[Given request]: Render the listing below as a Markdown table with a No. column holding a running number and an Entry column holding each line, skipping any blank lines.

☆ ☆ ☆ ☆ ☆

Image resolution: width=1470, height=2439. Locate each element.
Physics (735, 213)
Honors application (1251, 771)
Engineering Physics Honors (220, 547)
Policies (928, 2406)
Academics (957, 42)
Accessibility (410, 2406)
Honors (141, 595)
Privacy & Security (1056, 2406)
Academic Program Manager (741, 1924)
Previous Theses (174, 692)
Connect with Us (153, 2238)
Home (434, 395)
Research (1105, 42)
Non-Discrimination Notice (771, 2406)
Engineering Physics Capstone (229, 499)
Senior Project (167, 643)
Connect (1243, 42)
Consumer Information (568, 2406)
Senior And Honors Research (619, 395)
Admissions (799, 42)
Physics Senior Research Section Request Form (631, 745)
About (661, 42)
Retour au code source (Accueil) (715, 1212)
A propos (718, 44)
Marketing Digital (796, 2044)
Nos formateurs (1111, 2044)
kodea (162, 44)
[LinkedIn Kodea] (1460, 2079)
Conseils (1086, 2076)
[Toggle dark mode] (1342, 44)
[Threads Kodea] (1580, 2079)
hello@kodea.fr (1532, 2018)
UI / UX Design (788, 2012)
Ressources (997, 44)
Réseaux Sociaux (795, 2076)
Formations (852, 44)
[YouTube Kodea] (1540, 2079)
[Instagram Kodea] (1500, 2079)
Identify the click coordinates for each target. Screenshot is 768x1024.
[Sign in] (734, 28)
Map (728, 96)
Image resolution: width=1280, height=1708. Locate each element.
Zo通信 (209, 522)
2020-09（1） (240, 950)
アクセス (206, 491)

☆ ☆ ☆ ☆ ☆

[Solution to this task]:
| No. | Entry |
|---|---|
| 1 | Image resolution: width=1470, height=2439. Locate each element. |
| 2 | Physics (735, 213) |
| 3 | Honors application (1251, 771) |
| 4 | Engineering Physics Honors (220, 547) |
| 5 | Policies (928, 2406) |
| 6 | Academics (957, 42) |
| 7 | Accessibility (410, 2406) |
| 8 | Honors (141, 595) |
| 9 | Privacy & Security (1056, 2406) |
| 10 | Academic Program Manager (741, 1924) |
| 11 | Previous Theses (174, 692) |
| 12 | Connect with Us (153, 2238) |
| 13 | Home (434, 395) |
| 14 | Research (1105, 42) |
| 15 | Non-Discrimination Notice (771, 2406) |
| 16 | Engineering Physics Capstone (229, 499) |
| 17 | Senior Project (167, 643) |
| 18 | Connect (1243, 42) |
| 19 | Consumer Information (568, 2406) |
| 20 | Senior And Honors Research (619, 395) |
| 21 | Admissions (799, 42) |
| 22 | Physics Senior Research Section Request Form (631, 745) |
| 23 | About (661, 42) |
| 24 | Retour au code source (Accueil) (715, 1212) |
| 25 | A propos (718, 44) |
| 26 | Marketing Digital (796, 2044) |
| 27 | Nos formateurs (1111, 2044) |
| 28 | kodea (162, 44) |
| 29 | [LinkedIn Kodea] (1460, 2079) |
| 30 | Conseils (1086, 2076) |
| 31 | [Toggle dark mode] (1342, 44) |
| 32 | [Threads Kodea] (1580, 2079) |
| 33 | hello@kodea.fr (1532, 2018) |
| 34 | UI / UX Design (788, 2012) |
| 35 | Ressources (997, 44) |
| 36 | Réseaux Sociaux (795, 2076) |
| 37 | Formations (852, 44) |
| 38 | [YouTube Kodea] (1540, 2079) |
| 39 | [Instagram Kodea] (1500, 2079) |
| 40 | Identify the click coordinates for each target. Screenshot is 768x1024. |
| 41 | [Sign in] (734, 28) |
| 42 | Map (728, 96) |
| 43 | Image resolution: width=1280, height=1708. Locate each element. |
| 44 | Zo通信 (209, 522) |
| 45 | 2020-09（1） (240, 950) |
| 46 | アクセス (206, 491) |